Later that night, though, I guess it’s technically morning, I’m still cleaning the kitchen when I hear the bell chime that the front door is open. Cormac and Finola have long since gone to bed, leaving the bar to clean up in the morning. I thought those two said they locked up; they must have been mistaken, though. As I come out of the kitchen, I am surprised to see the lovely officer Finnegan standing there, still in her uniform.

“Is it too late for a pint?” she asks, wringing her hands.

“I am not sure we have much beer left, but I am sure I could rustle something up for you, officer.”


“Beautiful name for a beautiful girl,” I say, gesturing to the bar. She sits down. I find a still cold bottle of Guinness in the cooler under the bar.

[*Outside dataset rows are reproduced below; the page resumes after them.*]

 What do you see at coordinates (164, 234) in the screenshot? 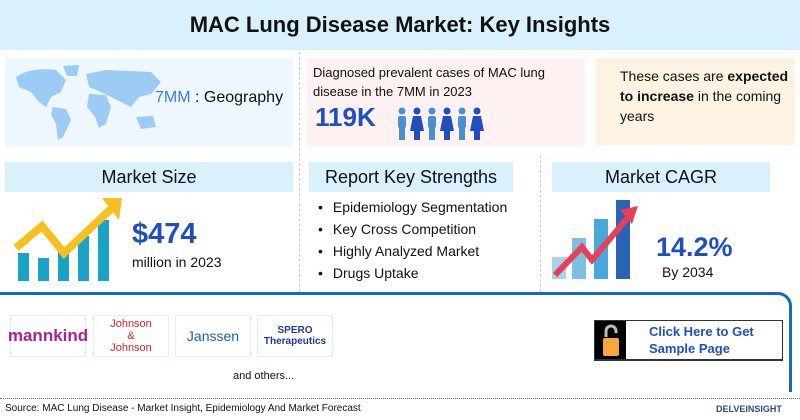
I see `market-size-value: $474` at bounding box center [164, 234].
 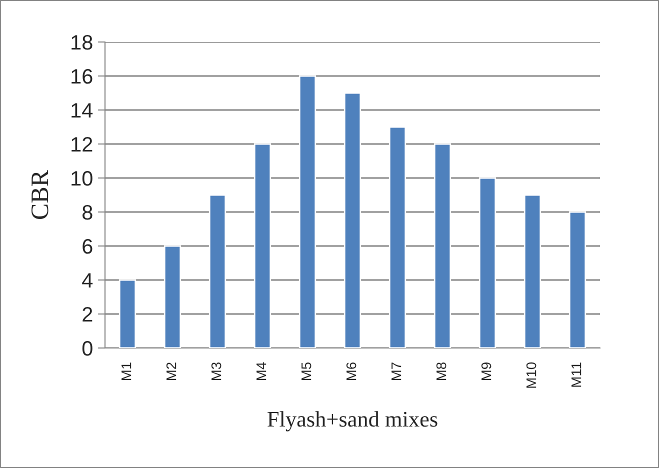 I want to click on y-tick-label: 2, so click(x=87, y=314).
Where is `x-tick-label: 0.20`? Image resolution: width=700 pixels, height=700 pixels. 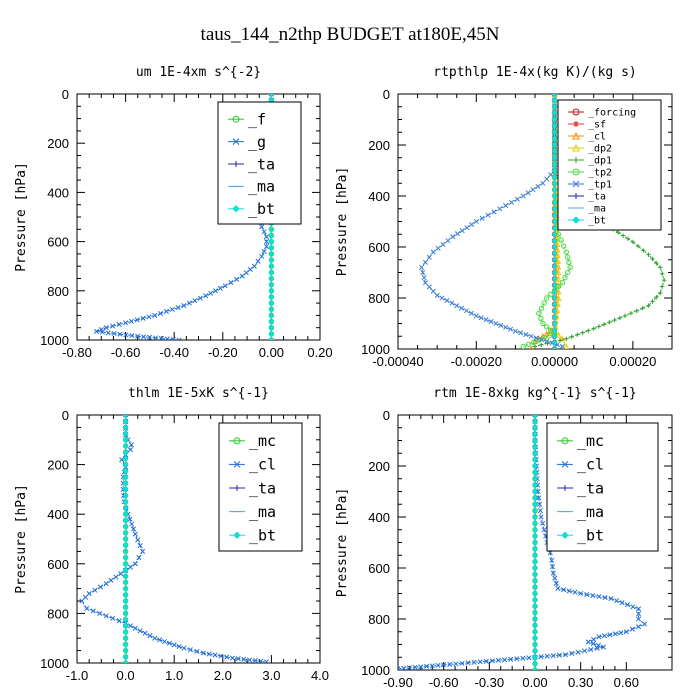
x-tick-label: 0.20 is located at coordinates (320, 352).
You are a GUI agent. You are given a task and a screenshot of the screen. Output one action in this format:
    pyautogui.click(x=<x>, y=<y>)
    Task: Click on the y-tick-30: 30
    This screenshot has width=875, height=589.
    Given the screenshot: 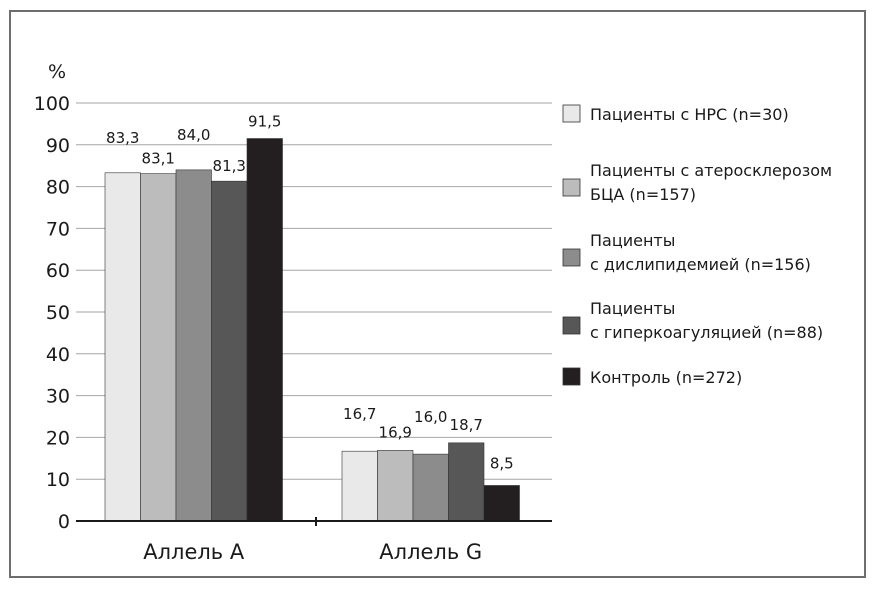 What is the action you would take?
    pyautogui.click(x=58, y=397)
    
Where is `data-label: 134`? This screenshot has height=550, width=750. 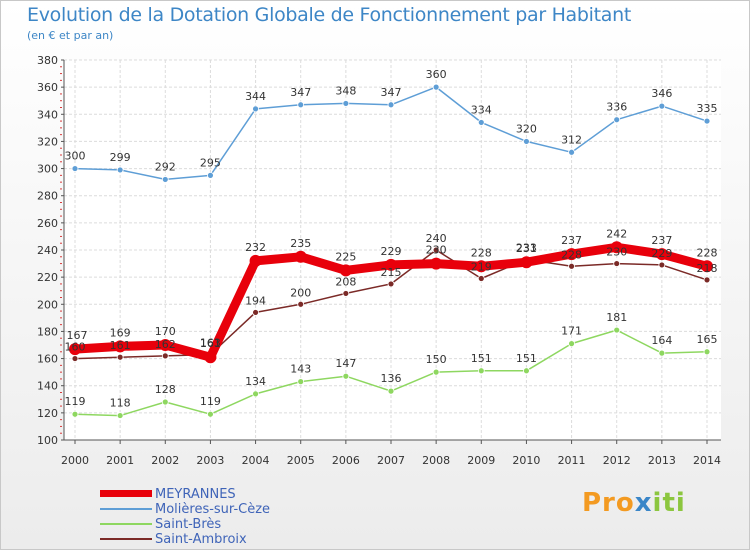 data-label: 134 is located at coordinates (256, 382).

“Thanks, uh, I didn’t catch your name earlier.”

“Kiernan. Kiernan Whelan.” I extend my hand to her. She places her much smaller hand in mine. The zing of electricity that jolts into me might just be in my imagination, but I don’t think so.

“It was a rough night. Lots of drunk and disorderly arrests.”

“That’s to be expected, right?”

“Not usually. We don’t celebrate the holiday as American’s do. I usually pop into the church for confession and have a drink, but this was something else altogether. I’ve never seen that many people packed in here before. I’ve been an officer for three years now, but I’ve never had to work this holiday before. My feet are killing me. I don’t know why I’m telling you this or why I’m even here,” she says, chuckling with obvious embarrassment that I find adorable. She has a look of bewilderment on her face. I am all too happy to tell her about it.

“Don’t you?” I ask.

“I really don’t. I was walking to my flat and saw the light still on,” she says, shrugging.

“Bella, Bella, Bella,” I say, moving around the bar to stand in front of her.

“What?” she breathes.

“You came back here for me. I was going to come and find you later today, but this works too.”